# Assignment
The records below need to be restated word for word.
+++ The records +++
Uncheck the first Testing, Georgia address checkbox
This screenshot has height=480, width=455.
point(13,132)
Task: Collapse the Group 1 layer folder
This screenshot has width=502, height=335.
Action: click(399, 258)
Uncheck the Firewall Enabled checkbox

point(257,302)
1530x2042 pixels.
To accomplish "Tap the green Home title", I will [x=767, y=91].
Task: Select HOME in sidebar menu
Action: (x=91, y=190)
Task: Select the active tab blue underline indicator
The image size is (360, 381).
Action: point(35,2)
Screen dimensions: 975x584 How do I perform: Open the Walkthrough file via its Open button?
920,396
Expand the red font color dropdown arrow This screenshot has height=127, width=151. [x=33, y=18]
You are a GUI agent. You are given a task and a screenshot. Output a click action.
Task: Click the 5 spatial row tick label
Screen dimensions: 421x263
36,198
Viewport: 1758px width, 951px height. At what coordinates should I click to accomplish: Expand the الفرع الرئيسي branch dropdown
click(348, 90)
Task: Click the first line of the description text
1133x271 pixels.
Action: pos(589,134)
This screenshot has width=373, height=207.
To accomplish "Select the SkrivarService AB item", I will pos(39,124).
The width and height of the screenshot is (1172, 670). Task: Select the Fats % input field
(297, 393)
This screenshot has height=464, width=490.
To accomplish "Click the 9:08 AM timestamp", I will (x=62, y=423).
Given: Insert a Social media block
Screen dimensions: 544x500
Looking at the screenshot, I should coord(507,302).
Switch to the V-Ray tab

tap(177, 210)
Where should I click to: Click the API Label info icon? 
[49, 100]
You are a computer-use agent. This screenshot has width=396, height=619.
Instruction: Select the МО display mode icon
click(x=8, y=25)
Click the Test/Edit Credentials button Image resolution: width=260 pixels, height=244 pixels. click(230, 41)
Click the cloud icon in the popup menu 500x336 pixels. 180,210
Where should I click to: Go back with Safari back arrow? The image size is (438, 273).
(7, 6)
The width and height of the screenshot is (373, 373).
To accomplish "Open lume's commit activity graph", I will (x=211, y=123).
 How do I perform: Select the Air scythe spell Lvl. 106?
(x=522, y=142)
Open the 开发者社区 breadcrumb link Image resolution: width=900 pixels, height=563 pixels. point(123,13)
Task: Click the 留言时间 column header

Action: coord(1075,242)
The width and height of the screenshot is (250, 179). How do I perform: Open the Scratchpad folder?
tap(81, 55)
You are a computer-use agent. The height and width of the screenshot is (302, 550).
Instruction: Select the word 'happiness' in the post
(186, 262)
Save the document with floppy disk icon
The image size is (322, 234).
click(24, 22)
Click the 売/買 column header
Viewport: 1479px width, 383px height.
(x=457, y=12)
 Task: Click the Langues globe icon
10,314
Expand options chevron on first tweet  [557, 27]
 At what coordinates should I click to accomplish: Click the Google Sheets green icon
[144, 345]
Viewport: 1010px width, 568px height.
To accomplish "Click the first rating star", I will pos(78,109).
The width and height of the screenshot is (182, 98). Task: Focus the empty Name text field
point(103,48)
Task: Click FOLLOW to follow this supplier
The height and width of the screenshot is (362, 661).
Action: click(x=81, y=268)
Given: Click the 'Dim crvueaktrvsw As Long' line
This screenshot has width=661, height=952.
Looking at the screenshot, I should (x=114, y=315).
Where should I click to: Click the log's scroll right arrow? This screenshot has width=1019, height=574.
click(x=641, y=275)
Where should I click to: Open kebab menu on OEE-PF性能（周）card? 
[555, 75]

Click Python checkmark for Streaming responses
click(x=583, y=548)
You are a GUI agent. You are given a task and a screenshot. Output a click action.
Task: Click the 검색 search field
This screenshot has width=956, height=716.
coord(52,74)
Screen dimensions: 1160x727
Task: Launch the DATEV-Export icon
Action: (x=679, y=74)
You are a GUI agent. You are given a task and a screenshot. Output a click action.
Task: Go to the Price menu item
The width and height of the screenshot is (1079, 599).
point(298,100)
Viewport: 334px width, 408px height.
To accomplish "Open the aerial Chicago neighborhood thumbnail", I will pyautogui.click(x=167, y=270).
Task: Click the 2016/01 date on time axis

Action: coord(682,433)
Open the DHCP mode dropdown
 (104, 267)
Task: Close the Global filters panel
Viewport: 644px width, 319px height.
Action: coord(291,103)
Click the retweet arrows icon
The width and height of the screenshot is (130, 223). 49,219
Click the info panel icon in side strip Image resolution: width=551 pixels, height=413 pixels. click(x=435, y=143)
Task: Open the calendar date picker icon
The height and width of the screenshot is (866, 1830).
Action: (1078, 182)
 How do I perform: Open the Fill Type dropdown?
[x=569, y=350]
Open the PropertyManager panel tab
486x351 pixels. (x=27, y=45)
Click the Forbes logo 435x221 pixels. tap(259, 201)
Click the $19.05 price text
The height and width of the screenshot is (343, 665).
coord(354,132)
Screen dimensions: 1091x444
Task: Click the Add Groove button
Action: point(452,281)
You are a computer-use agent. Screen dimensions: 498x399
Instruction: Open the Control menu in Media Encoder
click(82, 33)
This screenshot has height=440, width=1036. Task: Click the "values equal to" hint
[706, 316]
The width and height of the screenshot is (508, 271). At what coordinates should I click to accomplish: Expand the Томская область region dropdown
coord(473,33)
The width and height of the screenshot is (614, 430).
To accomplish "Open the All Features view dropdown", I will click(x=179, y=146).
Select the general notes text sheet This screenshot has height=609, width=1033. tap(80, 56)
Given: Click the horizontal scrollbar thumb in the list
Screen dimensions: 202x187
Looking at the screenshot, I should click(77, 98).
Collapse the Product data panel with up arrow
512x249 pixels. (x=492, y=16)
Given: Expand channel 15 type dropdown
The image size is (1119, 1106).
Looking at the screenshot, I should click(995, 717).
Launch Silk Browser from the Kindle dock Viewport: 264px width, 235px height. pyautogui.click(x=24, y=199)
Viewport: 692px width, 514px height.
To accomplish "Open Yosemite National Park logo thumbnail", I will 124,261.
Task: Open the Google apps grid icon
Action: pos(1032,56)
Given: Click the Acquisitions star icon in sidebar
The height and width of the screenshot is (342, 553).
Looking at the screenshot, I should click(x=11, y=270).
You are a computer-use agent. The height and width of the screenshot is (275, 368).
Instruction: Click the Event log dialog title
+++
# Finished task
Uncheck the first Testing, Georgia address checkbox
This screenshot has height=480, width=455.
point(13,132)
Task: Collapse the Group 1 layer folder
This screenshot has width=502, height=335.
Action: click(399, 258)
Uncheck the Firewall Enabled checkbox

point(257,302)
1530x2042 pixels.
To accomplish "Tap the green Home title", I will [x=767, y=91].
Task: Select HOME in sidebar menu
Action: (x=91, y=190)
Task: Select the active tab blue underline indicator
The image size is (360, 381).
Action: point(35,2)
Screen dimensions: 975x584 How do I perform: Open the Walkthrough file via its Open button?
920,396
Expand the red font color dropdown arrow This screenshot has height=127, width=151. [x=33, y=18]
You are a GUI agent. You are given a task and a screenshot. Output a click action.
Task: Click the 5 spatial row tick label
Screen dimensions: 421x263
36,198
Viewport: 1758px width, 951px height. At what coordinates should I click to accomplish: Expand the الفرع الرئيسي branch dropdown
click(348, 90)
Task: Click the first line of the description text
1133x271 pixels.
Action: pos(589,134)
This screenshot has width=373, height=207.
To accomplish "Select the SkrivarService AB item", I will pos(39,124).
The width and height of the screenshot is (1172, 670). Task: Select the Fats % input field
(297, 393)
This screenshot has height=464, width=490.
To accomplish "Click the 9:08 AM timestamp", I will (x=62, y=423).
Given: Insert a Social media block
Screen dimensions: 544x500
Looking at the screenshot, I should coord(507,302).
Switch to the V-Ray tab

tap(177, 210)
Where should I click to: Click the API Label info icon? 
[49, 100]
You are a computer-use agent. This screenshot has width=396, height=619.
Instruction: Select the МО display mode icon
click(x=8, y=25)
Click the Test/Edit Credentials button Image resolution: width=260 pixels, height=244 pixels. click(230, 41)
Click the cloud icon in the popup menu 500x336 pixels. 180,210
Where should I click to: Go back with Safari back arrow? The image size is (438, 273).
(7, 6)
The width and height of the screenshot is (373, 373).
To accomplish "Open lume's commit activity graph", I will (x=211, y=123).
 How do I perform: Select the Air scythe spell Lvl. 106?
(x=522, y=142)
Open the 开发者社区 breadcrumb link Image resolution: width=900 pixels, height=563 pixels. point(123,13)
Task: Click the 留言时间 column header

Action: coord(1075,242)
The width and height of the screenshot is (250, 179). How do I perform: Open the Scratchpad folder?
tap(81, 55)
You are a computer-use agent. The height and width of the screenshot is (302, 550).
Instruction: Select the word 'happiness' in the post
(186, 262)
Save the document with floppy disk icon
The image size is (322, 234).
click(24, 22)
Click the 売/買 column header
Viewport: 1479px width, 383px height.
(x=457, y=12)
 Task: Click the Langues globe icon
10,314
Expand options chevron on first tweet  [557, 27]
 At what coordinates should I click to accomplish: Click the Google Sheets green icon
[144, 345]
Viewport: 1010px width, 568px height.
To accomplish "Click the first rating star", I will pos(78,109).
The width and height of the screenshot is (182, 98). Task: Focus the empty Name text field
point(103,48)
Task: Click FOLLOW to follow this supplier
The height and width of the screenshot is (362, 661).
Action: click(x=81, y=268)
Given: Click the 'Dim crvueaktrvsw As Long' line
This screenshot has width=661, height=952.
Looking at the screenshot, I should (x=114, y=315).
Where should I click to: Click the log's scroll right arrow? This screenshot has width=1019, height=574.
click(x=641, y=275)
Where should I click to: Open kebab menu on OEE-PF性能（周）card? 
[555, 75]

Click Python checkmark for Streaming responses
click(x=583, y=548)
You are a GUI agent. You are given a task and a screenshot. Output a click action.
Task: Click the 검색 search field
This screenshot has width=956, height=716.
coord(52,74)
Screen dimensions: 1160x727
Task: Launch the DATEV-Export icon
Action: (x=679, y=74)
You are a GUI agent. You are given a task and a screenshot. Output a click action.
Task: Go to the Price menu item
The width and height of the screenshot is (1079, 599).
point(298,100)
Viewport: 334px width, 408px height.
To accomplish "Open the aerial Chicago neighborhood thumbnail", I will pyautogui.click(x=167, y=270).
Task: Click the 2016/01 date on time axis

Action: coord(682,433)
Open the DHCP mode dropdown
 (104, 267)
Task: Close the Global filters panel
Viewport: 644px width, 319px height.
Action: coord(291,103)
Click the retweet arrows icon
The width and height of the screenshot is (130, 223). 49,219
Click the info panel icon in side strip Image resolution: width=551 pixels, height=413 pixels. click(x=435, y=143)
Task: Open the calendar date picker icon
The height and width of the screenshot is (866, 1830).
Action: (1078, 182)
 How do I perform: Open the Fill Type dropdown?
[x=569, y=350]
Open the PropertyManager panel tab
486x351 pixels. (x=27, y=45)
Click the Forbes logo 435x221 pixels. tap(259, 201)
Click the $19.05 price text
The height and width of the screenshot is (343, 665).
coord(354,132)
Screen dimensions: 1091x444
Task: Click the Add Groove button
Action: point(452,281)
You are a computer-use agent. Screen dimensions: 498x399
Instruction: Open the Control menu in Media Encoder
click(82, 33)
This screenshot has height=440, width=1036. Task: Click the "values equal to" hint
[706, 316]
The width and height of the screenshot is (508, 271). At what coordinates should I click to accomplish: Expand the Томская область region dropdown
coord(473,33)
The width and height of the screenshot is (614, 430).
To accomplish "Open the All Features view dropdown", I will click(x=179, y=146).
Select the general notes text sheet This screenshot has height=609, width=1033. tap(80, 56)
Given: Click the horizontal scrollbar thumb in the list
Screen dimensions: 202x187
Looking at the screenshot, I should click(77, 98).
Collapse the Product data panel with up arrow
512x249 pixels. (x=492, y=16)
Given: Expand channel 15 type dropdown
The image size is (1119, 1106).
Looking at the screenshot, I should click(995, 717).
Launch Silk Browser from the Kindle dock Viewport: 264px width, 235px height. pyautogui.click(x=24, y=199)
Viewport: 692px width, 514px height.
To accomplish "Open Yosemite National Park logo thumbnail", I will 124,261.
Task: Open the Google apps grid icon
Action: pos(1032,56)
Given: Click the Acquisitions star icon in sidebar
The height and width of the screenshot is (342, 553).
Looking at the screenshot, I should click(x=11, y=270).
You are a computer-use agent. The height and width of the screenshot is (275, 368).
Instruction: Click the Event log dialog title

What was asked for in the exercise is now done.